Instructions »
A: In the crop tour report, which corn disease were the scouts watching for?
B: Continue the crop tour report on western Iowa from its last sentence.

Extracted text »

From the Rows with Terry Johnston
If you like hard work, long days and short nights along with running in and out of corn and bean fields all day…you might be a crop scout!
I have to say it’s hard to know where to start with today’s sampling… except to say that the scouts on the Western leg of the Midwest Crop this year have had just about everything thrown own at them in one Tour! That, and we still have a day left! Looking forward to seeing the southern Minnesota crop tomorrow!
Covering the western one-third of Iowa today, we moved from the southern part of the state to the north with high expectations of finding a great crop…unfortunately it didn’t turn out that way.
We were amazed at the amount of hail and wind damage we found and the extent of damage that was done. The damage is NOT isolated; it covers several counties in southwest and south-central Iowa. I can’t remember seeing this much serious storm damage over such a large area in all my years on the Crop Tour. We had a hard time even counting ears today because so much of it bent over or flat on the ground.
Without a doubt, yields are going to be reduced in southwest Iowa from last year. By how much? It’s kind of hard to say. It will depend on how many of the ears will be still attached to the stalk and able to make it into the corn head this fall.
As we moved north out of the most severe damage, the corn crop did get better. We saw some leaf diseases and insect pressure in the corn but nothing at threshold levels or wide-spread. We’ve been watching for Goss’s Wilt, but fortunately we have not found any significant amounts in the fields.
Crop conditions and yields improved as we moved north. In the northern counties the corn crop showed signs of moisture stress, some areas did get some rains and it will help corn yields. If the rest can get some rain in the next few days it will help the yield potential on the corn. Overall the western Iowa corn was measured to be just a bit better than last year.

Excerpted records »
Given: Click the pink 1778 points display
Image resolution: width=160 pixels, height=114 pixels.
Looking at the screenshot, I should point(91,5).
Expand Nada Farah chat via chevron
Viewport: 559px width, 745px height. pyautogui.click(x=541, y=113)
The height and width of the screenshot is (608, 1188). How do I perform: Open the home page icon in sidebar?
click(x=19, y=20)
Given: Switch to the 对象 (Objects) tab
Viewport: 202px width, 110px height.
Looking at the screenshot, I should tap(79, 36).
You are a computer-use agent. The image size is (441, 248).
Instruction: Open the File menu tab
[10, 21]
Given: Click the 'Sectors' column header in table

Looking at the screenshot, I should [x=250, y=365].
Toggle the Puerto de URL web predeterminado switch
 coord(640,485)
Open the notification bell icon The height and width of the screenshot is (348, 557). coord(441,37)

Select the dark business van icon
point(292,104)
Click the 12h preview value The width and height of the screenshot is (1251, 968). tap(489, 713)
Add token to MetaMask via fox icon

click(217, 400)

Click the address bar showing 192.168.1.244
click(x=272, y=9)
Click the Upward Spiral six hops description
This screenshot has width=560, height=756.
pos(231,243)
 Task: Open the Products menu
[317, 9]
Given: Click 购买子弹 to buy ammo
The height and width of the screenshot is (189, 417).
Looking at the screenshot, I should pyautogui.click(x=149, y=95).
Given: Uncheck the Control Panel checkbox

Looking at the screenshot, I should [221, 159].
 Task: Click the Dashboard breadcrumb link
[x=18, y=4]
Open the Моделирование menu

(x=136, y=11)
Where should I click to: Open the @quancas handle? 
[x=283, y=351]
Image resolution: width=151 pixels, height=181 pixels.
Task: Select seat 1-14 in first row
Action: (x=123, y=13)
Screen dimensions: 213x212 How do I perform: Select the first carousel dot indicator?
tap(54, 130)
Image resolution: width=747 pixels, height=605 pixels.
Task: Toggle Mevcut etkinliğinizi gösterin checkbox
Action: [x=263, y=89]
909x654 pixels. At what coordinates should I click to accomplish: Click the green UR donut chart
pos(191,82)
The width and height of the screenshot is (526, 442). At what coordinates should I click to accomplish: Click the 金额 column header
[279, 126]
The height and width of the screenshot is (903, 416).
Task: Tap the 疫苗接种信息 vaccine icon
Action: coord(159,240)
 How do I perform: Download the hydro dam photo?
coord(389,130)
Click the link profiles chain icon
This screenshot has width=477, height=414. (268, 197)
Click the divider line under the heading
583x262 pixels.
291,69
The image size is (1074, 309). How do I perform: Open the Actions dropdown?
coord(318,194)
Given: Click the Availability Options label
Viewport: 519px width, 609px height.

Answers in order »
A: Goss's Wilt.

B:
That’s where I disagree with the Tour… but just a bit. The crop in the west central and northwest crop districts has the potential to be better than last year. But, it seems like there are too many “nicks” to yield (wind damage, dry conditions, some disappointing ear counts). Those “nicks” might keep the corn crop from equaling last year’s corn yield. It just doesn’t seem like the corn crop has the potential to equal last year. (Don’t tell Chip, but most of the growers in the room agreed with me.) Growers at the meeting probably didn’t disagree with what scouts measured for yield potential, but they just don’t think they’ll be able to stick that much in the bin because of harvest loss and some other problems associated with downed corn.”
Beans in southwest and south central Iowa were also greatly impacted by the wind and hail damage, especially the hail. Our pod counts in those areas were well below normal. Again it’s hard to measure, but bean yields will likely be more heavily impacted than corn. We’ll know for sure how much when the combines roll this fall.
As we moved north through our routes bean pod counts and yield potential improved although we found fewer pods on average compared to last year. Like the rest of the crop we’ve seen this week the beans are clean and we found very little disease and insect pressure. The major factor in the beans now is moisture… they need some rain! This crop can finish strong if the rainfall comes. Overall the western Iowa pod counts suggest the bean crop won’t be as good as last year, but it still has good potential if conditions for the rest of the growing season are favorable.